For a 30-year-old who goes from hating exercise to loving it, the gain is worth about 2.5 life-year-equivalents. Public health insurers, if they priced this consistently, should be willing to pay tens of thousands of dollars to make such a change happen.

Speaking personally: I exercised little for years because I never much liked the gym. I still dislike plenty of sports—especially the ones where you get beaten up, or the ones you do alone—but a few I genuinely love. Once I found a way to practice those, everything changed.

So go out there and find the sport that you love!

  1. ^

    The study is observational at heart and likely overestimates the causal effect of exercise on health due to common confounding.

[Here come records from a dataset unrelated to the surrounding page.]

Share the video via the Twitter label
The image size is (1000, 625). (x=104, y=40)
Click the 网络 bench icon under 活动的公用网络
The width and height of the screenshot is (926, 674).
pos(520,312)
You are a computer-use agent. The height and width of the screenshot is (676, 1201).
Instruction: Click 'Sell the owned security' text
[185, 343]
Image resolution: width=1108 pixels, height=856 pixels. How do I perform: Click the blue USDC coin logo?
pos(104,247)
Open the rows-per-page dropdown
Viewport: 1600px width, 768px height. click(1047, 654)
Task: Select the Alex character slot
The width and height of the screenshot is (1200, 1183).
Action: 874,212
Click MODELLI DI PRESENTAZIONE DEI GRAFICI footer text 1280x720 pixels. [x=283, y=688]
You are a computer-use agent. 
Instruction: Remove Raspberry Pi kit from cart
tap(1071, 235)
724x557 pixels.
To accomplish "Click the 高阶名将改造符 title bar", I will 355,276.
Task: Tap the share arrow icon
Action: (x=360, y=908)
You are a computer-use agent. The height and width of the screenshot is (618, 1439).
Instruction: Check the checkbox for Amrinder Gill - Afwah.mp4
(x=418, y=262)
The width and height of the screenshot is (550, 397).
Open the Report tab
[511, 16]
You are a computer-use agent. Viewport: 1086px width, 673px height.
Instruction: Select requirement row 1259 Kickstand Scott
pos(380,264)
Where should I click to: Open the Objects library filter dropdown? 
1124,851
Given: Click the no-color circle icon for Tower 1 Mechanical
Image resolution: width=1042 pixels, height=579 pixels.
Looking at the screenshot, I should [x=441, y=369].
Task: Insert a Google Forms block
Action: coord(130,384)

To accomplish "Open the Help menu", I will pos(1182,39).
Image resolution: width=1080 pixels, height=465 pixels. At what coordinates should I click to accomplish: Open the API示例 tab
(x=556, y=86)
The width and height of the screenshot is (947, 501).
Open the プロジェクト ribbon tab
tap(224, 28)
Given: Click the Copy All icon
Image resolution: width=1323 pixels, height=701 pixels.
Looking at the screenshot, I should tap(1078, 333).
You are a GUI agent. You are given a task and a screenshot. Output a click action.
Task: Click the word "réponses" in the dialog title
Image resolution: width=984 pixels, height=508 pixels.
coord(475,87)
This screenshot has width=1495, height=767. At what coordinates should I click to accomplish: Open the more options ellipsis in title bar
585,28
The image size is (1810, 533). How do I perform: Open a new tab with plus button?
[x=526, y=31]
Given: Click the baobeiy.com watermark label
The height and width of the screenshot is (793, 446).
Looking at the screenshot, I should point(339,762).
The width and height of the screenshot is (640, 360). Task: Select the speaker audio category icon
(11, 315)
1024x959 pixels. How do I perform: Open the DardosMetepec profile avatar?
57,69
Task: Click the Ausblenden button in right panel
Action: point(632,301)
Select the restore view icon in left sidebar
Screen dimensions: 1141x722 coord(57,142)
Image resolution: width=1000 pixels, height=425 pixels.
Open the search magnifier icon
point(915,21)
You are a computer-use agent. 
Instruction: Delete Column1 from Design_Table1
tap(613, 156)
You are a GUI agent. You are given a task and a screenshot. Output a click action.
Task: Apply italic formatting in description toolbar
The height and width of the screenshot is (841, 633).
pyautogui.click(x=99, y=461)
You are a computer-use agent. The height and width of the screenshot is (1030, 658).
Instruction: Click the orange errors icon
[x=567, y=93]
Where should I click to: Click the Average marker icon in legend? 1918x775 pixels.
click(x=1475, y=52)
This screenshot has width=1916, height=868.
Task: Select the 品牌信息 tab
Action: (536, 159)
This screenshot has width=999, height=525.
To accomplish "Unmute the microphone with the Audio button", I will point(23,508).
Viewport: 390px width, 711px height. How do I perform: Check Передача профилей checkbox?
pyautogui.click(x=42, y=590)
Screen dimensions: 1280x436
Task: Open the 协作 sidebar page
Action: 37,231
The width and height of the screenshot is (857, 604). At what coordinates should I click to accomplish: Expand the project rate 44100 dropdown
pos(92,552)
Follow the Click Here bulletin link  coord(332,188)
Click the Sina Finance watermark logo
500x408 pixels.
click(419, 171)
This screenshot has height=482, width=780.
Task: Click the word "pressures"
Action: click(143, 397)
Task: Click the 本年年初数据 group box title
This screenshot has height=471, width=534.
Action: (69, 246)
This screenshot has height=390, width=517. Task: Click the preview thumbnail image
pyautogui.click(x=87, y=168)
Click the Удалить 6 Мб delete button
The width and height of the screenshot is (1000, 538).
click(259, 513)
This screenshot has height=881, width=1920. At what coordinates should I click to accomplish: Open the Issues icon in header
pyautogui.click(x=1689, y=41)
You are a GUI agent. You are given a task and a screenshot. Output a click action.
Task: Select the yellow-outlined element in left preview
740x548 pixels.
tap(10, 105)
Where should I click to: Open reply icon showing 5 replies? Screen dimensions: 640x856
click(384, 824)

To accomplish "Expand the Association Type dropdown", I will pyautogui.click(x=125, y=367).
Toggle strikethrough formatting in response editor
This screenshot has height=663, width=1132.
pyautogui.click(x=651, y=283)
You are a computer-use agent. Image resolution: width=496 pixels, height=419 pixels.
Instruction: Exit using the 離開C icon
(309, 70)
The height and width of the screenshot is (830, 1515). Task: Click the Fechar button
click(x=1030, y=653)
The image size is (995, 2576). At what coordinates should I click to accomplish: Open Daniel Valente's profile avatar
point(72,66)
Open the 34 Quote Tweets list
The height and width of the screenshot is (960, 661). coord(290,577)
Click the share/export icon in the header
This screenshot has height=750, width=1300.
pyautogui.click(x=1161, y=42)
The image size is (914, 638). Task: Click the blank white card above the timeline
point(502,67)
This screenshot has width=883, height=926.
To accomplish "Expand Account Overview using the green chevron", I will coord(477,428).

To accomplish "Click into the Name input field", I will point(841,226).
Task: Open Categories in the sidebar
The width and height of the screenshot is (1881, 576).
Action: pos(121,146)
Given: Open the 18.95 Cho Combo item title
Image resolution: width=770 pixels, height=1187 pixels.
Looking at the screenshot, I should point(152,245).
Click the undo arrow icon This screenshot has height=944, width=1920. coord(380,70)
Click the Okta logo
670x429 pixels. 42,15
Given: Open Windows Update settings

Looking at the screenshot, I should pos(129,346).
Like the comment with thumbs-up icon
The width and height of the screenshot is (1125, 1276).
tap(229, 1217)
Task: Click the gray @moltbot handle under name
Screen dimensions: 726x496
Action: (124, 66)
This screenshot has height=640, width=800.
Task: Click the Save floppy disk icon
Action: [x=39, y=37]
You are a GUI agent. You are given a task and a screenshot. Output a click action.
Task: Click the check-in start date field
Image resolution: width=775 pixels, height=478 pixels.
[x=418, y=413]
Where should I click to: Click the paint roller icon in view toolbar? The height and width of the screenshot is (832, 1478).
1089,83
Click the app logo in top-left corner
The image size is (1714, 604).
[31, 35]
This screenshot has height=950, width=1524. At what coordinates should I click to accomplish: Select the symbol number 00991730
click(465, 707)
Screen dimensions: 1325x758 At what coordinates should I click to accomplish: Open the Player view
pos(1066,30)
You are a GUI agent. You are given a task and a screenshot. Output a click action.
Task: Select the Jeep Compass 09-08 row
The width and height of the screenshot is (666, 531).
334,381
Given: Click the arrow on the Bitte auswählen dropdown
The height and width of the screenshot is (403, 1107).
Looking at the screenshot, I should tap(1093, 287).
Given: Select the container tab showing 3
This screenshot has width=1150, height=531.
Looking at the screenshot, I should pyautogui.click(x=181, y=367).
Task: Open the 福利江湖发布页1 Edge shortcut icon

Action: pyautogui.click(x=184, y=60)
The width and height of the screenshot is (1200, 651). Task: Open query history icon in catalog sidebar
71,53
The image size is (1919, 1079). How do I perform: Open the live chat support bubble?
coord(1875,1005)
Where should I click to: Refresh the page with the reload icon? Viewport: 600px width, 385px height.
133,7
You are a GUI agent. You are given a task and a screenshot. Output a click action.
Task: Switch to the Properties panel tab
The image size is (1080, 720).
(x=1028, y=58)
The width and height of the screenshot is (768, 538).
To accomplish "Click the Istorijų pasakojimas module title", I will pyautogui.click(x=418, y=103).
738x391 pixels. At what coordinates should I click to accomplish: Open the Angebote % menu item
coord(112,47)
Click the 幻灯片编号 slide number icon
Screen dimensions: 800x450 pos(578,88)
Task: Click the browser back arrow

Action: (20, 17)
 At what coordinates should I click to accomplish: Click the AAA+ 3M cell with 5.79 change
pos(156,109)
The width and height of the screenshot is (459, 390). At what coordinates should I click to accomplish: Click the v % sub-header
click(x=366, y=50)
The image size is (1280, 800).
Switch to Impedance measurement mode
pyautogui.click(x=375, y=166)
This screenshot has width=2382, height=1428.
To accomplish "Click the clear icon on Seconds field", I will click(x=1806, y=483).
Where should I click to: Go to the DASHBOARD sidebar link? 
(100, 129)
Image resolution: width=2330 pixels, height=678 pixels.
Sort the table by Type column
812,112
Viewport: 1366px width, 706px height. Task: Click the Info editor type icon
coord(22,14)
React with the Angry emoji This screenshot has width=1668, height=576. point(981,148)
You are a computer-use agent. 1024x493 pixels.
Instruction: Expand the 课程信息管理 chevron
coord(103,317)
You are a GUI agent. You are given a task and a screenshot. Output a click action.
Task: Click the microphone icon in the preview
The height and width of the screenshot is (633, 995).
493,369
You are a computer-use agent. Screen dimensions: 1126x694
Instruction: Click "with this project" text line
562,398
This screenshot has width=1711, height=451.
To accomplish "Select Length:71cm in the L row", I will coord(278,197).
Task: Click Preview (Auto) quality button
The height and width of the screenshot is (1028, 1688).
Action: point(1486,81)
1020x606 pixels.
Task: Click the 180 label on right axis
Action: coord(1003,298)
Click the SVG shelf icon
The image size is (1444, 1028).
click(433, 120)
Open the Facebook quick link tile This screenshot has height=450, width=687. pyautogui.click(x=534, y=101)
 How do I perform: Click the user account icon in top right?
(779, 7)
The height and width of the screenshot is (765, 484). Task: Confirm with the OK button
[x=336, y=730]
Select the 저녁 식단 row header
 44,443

    Since I cannot easily gauge how large this bias is, I have multiplied all effects by 0.7 to adjust conservatively. The study also may not measure outcomes in the population that best describes you: your individual circumstances surely matter, but they cannot be captured in a large meta-analysis. So take every estimate with a grain of salt. I also make assumptions about your baseline mortality risk. The goal of the calculator is not to pin down a precise life expectancy for each person, but to convey a rough sense of the magnitudes involved—and at that it works well. Changing inputs like baseline mortality, even substantially, does not meaningfully alter the results.

  2. ^

    Caveat: professional athletes and people who exercise more than 14 hours per week are rare in the data. Still, the conclusion is relatively solid.

  3. ^

    In the model, moving from no leisurely physical activity to a sufficient amount reduces mortality risk by about one third. Because most of your mortality risk lies in old age, exercise mainly reduces your risk then. If you do not care much about the future, that benefit looks small next to the pain you feel now. This also produces a surprising twist: the model suggests you should exercise more as you get older, because an older person is more at risk of dying soon, so the benefits are more immediate. Treat this with caution, though: the model assumes the effect of exercise on mortality risk is independent of age, and I am not sure you really get the same benefit once your body has already accumulated a lot of damage.